X

Decryption Provider

The decryption provider decrypts secrets generated by the Spring Cloud Config Server encryption method. For more details on generating secrets, you should read the Spring Cloud documentation and the Spring Cloud Config Server documentation on encrypting and decrypting.

The two main use cases for the decryption provider are:

  • Decrypting encrypted secrets hosted by Config Server
  • Storing encrypted secrets in a git repository

To use the provider, you need to add a reference to the Steeltoe.Configuration.Encryption NuGet package. Then the decryption provider can be enabled as follows:

using Steeltoe.Configuration.Encryption;

var builder = WebApplication.CreateBuilder(args);
builder.Configuration.AddDecryption();

This will use the Spring Cloud Config encryption mechanism.

Any configuration value prefixed with {cipher} will be decrypted using the configured key:

{
  "EncryptedSecret": "{cipher}23f97efe......"
}

To decrypt secrets, the decryption provider needs to be configured to match the encryption settings.

There are two types of encryption: symmetric and asymmetric. For symmetric encryption, a shared key is used to decrypt the secrets:

{
  "Encrypt": {
    "Enabled": true,
    "Key": "12345678901234567890"
  }
}
Caution

The shared key should not be part of any source code repository, but should be passed in some other way to the application.

For asymmetric encryption, the configuration should be as follows:

{
  "Encrypt": {
    "Enabled": true,
    "KeyStore": {
      "Location": "path/to/keystore",
      "Password": "keystore_password",
      "Alias": "keyalias"
    }
  }
}
Caution

The password and the keystore file should not be part of any source code repository, but should be passed in some other way to the application.

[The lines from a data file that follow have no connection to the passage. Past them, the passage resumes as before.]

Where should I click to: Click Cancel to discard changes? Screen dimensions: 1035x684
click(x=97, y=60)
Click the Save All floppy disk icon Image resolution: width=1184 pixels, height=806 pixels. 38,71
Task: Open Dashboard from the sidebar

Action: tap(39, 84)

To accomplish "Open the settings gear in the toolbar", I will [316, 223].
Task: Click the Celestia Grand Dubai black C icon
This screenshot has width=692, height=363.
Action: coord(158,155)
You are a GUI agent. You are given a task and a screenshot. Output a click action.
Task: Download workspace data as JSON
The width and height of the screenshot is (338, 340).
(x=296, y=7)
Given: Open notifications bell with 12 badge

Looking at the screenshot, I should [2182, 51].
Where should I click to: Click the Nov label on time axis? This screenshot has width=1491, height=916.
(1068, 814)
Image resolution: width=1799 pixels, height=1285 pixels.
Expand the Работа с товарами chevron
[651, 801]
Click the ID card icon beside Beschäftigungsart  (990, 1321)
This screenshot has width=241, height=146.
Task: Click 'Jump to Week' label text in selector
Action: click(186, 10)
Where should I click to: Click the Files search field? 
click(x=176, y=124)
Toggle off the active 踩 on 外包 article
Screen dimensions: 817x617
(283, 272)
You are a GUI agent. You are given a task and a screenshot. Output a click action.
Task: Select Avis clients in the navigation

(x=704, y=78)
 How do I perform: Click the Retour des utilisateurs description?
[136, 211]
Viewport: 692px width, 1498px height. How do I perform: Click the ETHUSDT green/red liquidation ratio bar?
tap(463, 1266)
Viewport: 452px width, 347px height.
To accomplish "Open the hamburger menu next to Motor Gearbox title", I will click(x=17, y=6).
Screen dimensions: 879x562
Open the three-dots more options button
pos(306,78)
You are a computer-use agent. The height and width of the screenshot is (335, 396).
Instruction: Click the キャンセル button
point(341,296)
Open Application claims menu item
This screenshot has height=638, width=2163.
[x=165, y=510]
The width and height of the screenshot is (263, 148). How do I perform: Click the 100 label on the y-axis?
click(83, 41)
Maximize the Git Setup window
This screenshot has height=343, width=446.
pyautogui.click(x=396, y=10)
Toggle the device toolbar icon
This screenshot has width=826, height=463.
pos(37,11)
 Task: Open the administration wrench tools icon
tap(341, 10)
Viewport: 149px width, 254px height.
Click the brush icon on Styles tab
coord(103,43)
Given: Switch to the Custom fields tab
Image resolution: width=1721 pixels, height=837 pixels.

The following table describes the configuration settings that you can apply to the decryption provider:

Key Description Default
Encrypt:Enabled Enable decryption of encrypted {cipher} values. false
Encrypt:Rsa:Strong When set to true, the "strong" GCM AES algorithm is used. Otherwise, the standard CBC algorithm is used. false
Encrypt:Rsa:Salt Salt for the random secret used to encrypt cipher text. deadbeef
Encrypt:Rsa:Algorithm The RSA algorithm to use (DEFAULT or OAEP). DEFAULT
Encrypt:KeyStore:Location Location of the keystore file. Only PKCS12 store is supported.
Encrypt:KeyStore:Password Password that locks the keystore.
Encrypt:KeyStore:Alias Alias for a key in the store.
Encrypt:Key A symmetric key. As a stronger alternative, consider using a keystore.

Custom encryption

You can use your own encryption algorithm by implementing the ITextDecryptor interface:

public class ExampleTextDecryptor : ITextDecryptor
{
    public string Decrypt(string fullCipher)
    {
        throw new NotImplementedException();
    }

    public string Decrypt(string fullCipher, string alias)
    {
        throw new NotImplementedException();
    }
}

Registration is done using the overloaded AddDecryption method:

using Microsoft.Extensions.Logging.Abstractions;
using Steeltoe.Configuration.Encryption;

var builder = WebApplication.CreateBuilder(args);
builder.Configuration.AddDecryption(new ExampleTextDecryptor(), NullLoggerFactory.Instance);
Warning

Creating encryption algorithms is notoriously difficult. Only use this if you know what you are doing.